▶ [MATERIAL FOR THE TASK]:
- - -

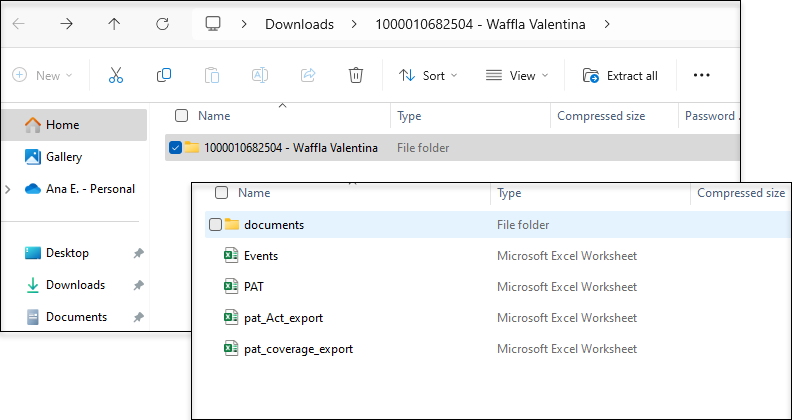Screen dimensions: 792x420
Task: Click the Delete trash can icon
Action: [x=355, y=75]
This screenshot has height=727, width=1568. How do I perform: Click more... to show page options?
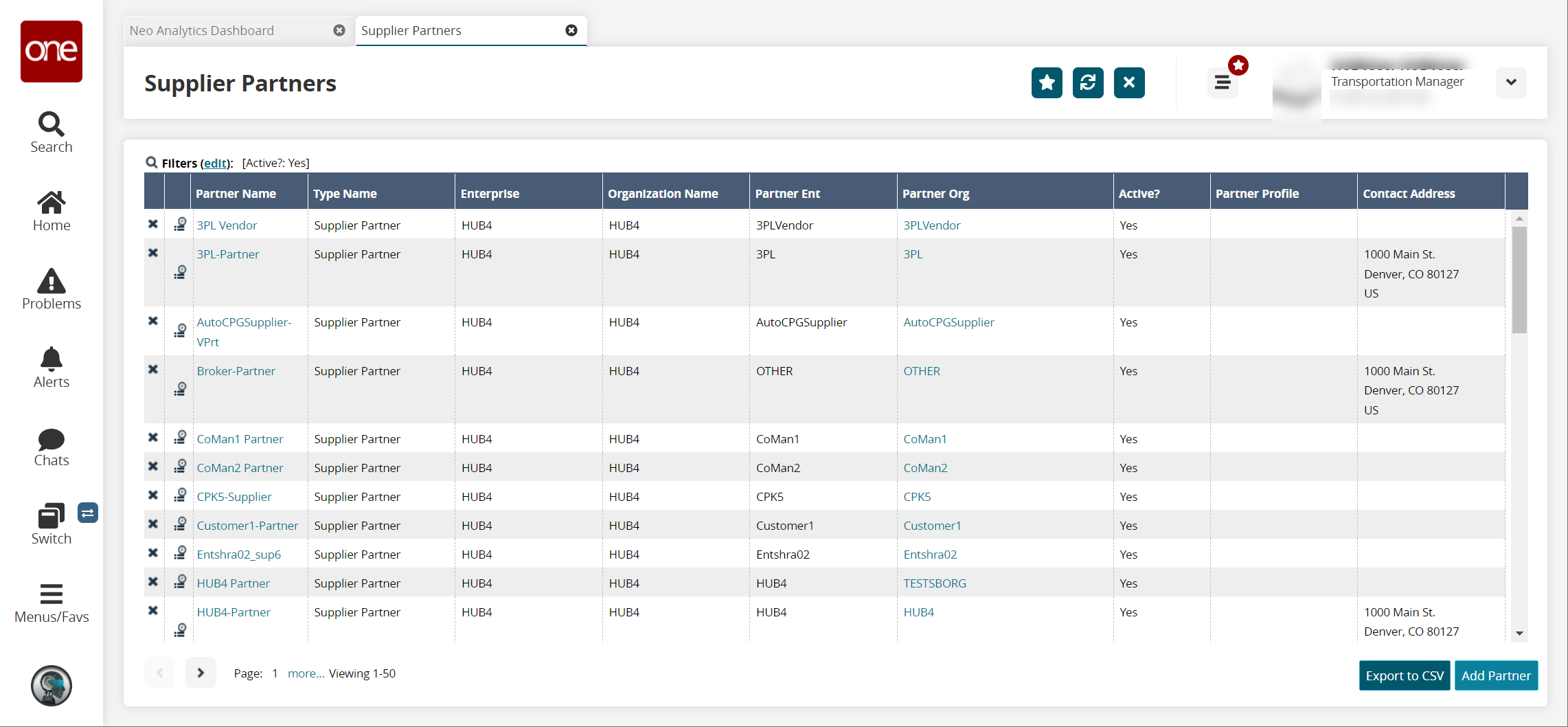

- - -

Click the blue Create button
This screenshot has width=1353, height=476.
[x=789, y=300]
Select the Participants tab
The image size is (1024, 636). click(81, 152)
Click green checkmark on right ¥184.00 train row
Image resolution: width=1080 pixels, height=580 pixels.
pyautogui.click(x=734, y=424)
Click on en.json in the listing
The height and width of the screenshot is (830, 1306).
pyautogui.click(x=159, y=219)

- - -

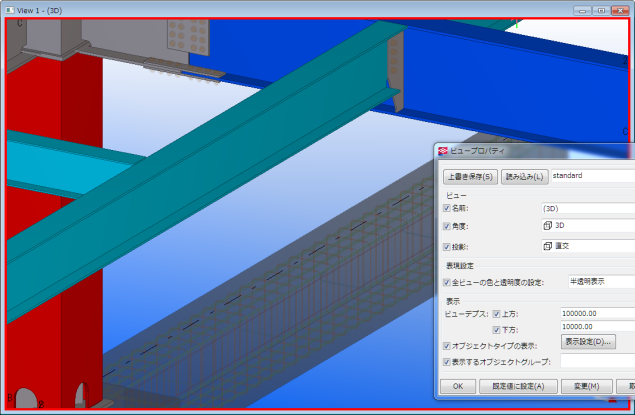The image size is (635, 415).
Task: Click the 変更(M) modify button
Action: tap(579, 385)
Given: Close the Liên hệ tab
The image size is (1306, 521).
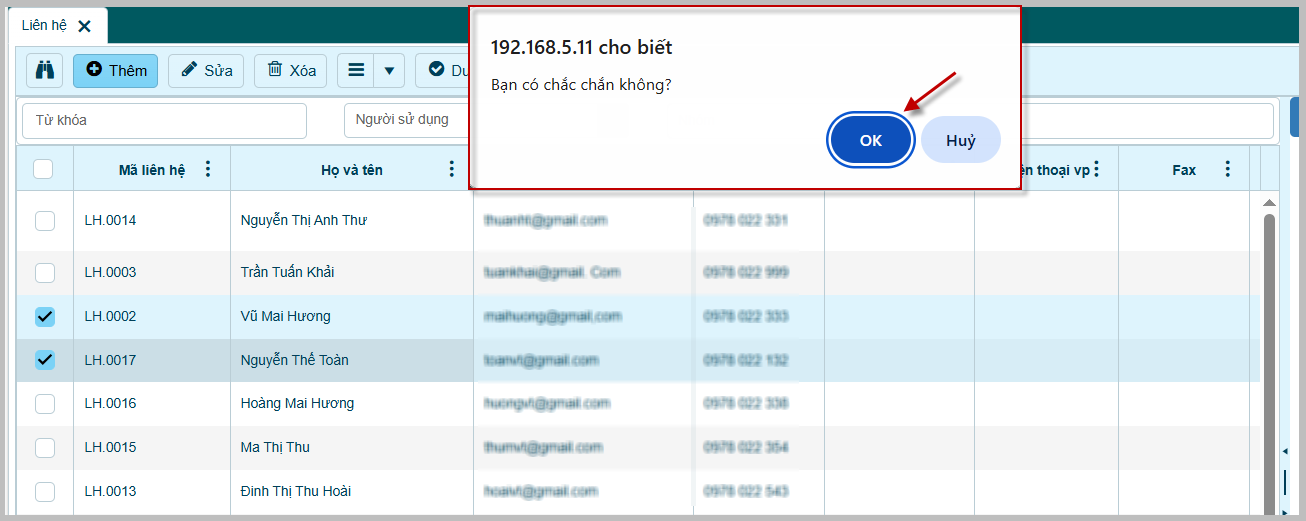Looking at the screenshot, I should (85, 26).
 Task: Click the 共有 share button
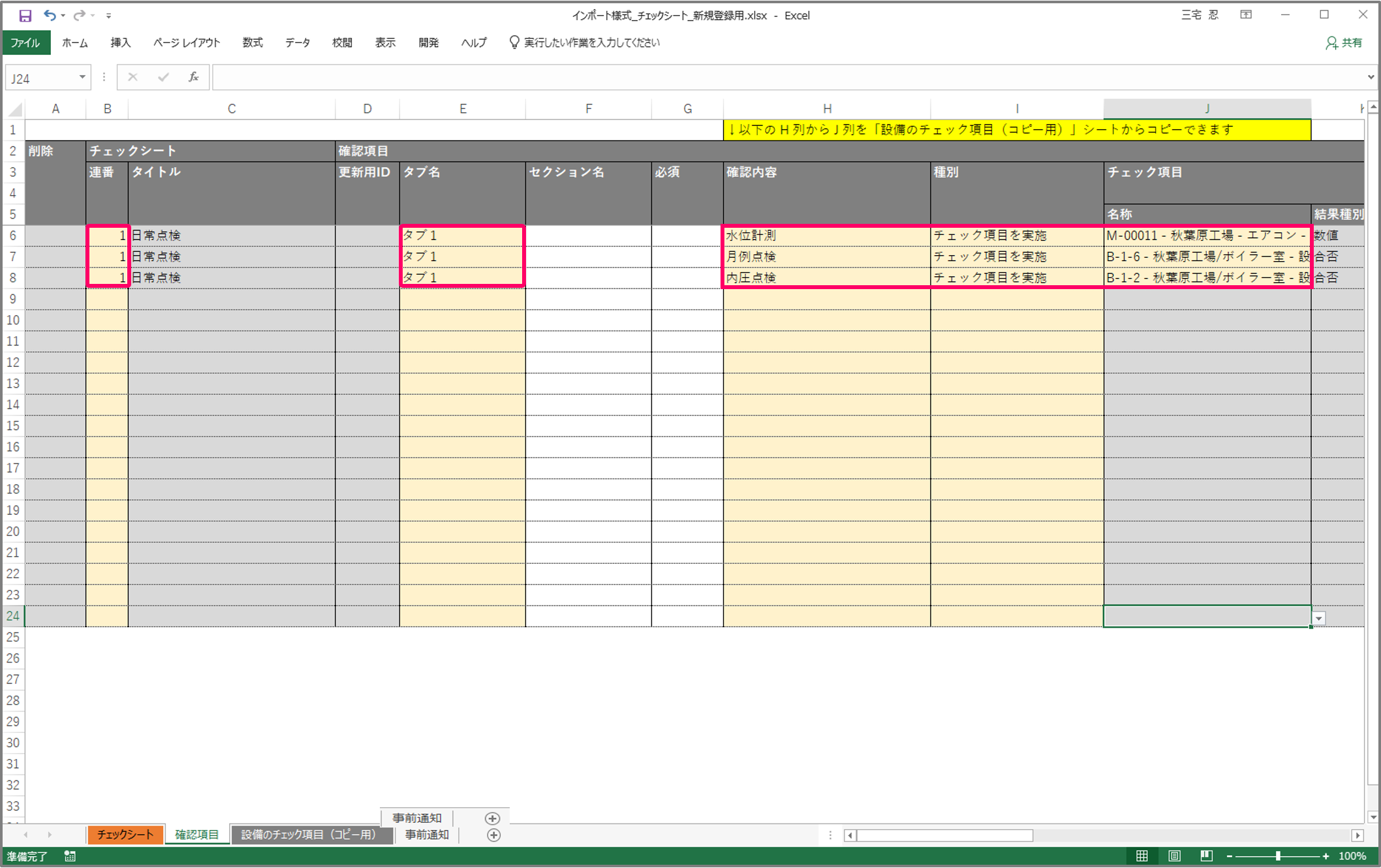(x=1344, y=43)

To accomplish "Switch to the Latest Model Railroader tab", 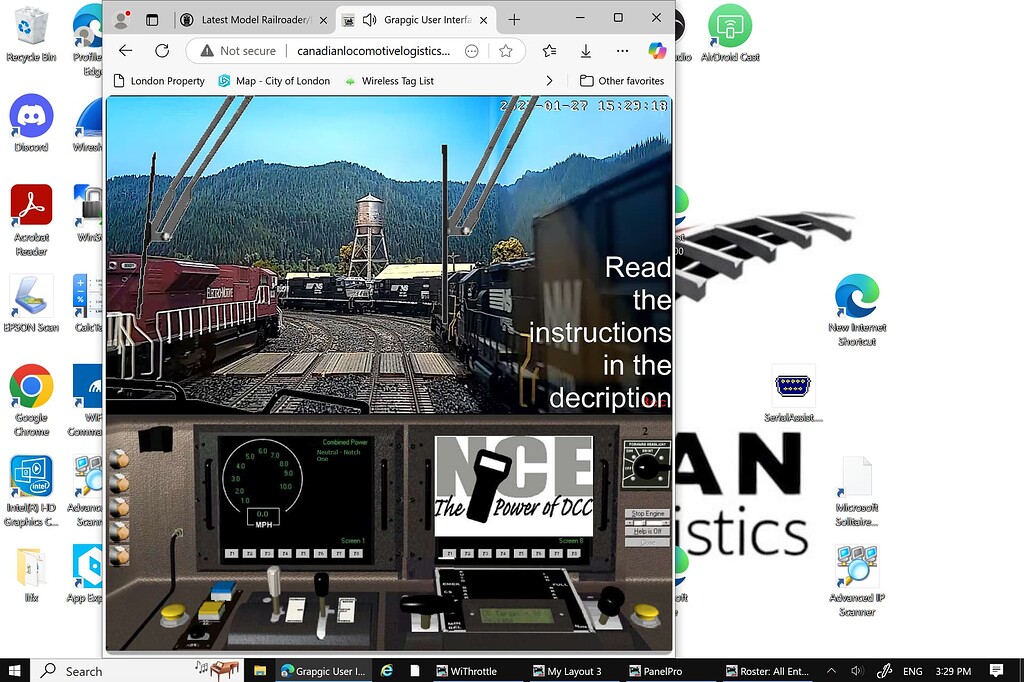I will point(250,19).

- - -

▶ [WORK TO DO]: Duplicate everything in the records from the line containing "Click the blue Create button" down to the line containing "pyautogui.click(x=159, y=219)", including both of those lines.

▶ [RESULT OF THIS TASK]:
Click the blue Create button
This screenshot has width=1353, height=476.
[x=789, y=300]
Select the Participants tab
The image size is (1024, 636). click(81, 152)
Click green checkmark on right ¥184.00 train row
Image resolution: width=1080 pixels, height=580 pixels.
pyautogui.click(x=734, y=424)
Click on en.json in the listing
The height and width of the screenshot is (830, 1306).
pyautogui.click(x=159, y=219)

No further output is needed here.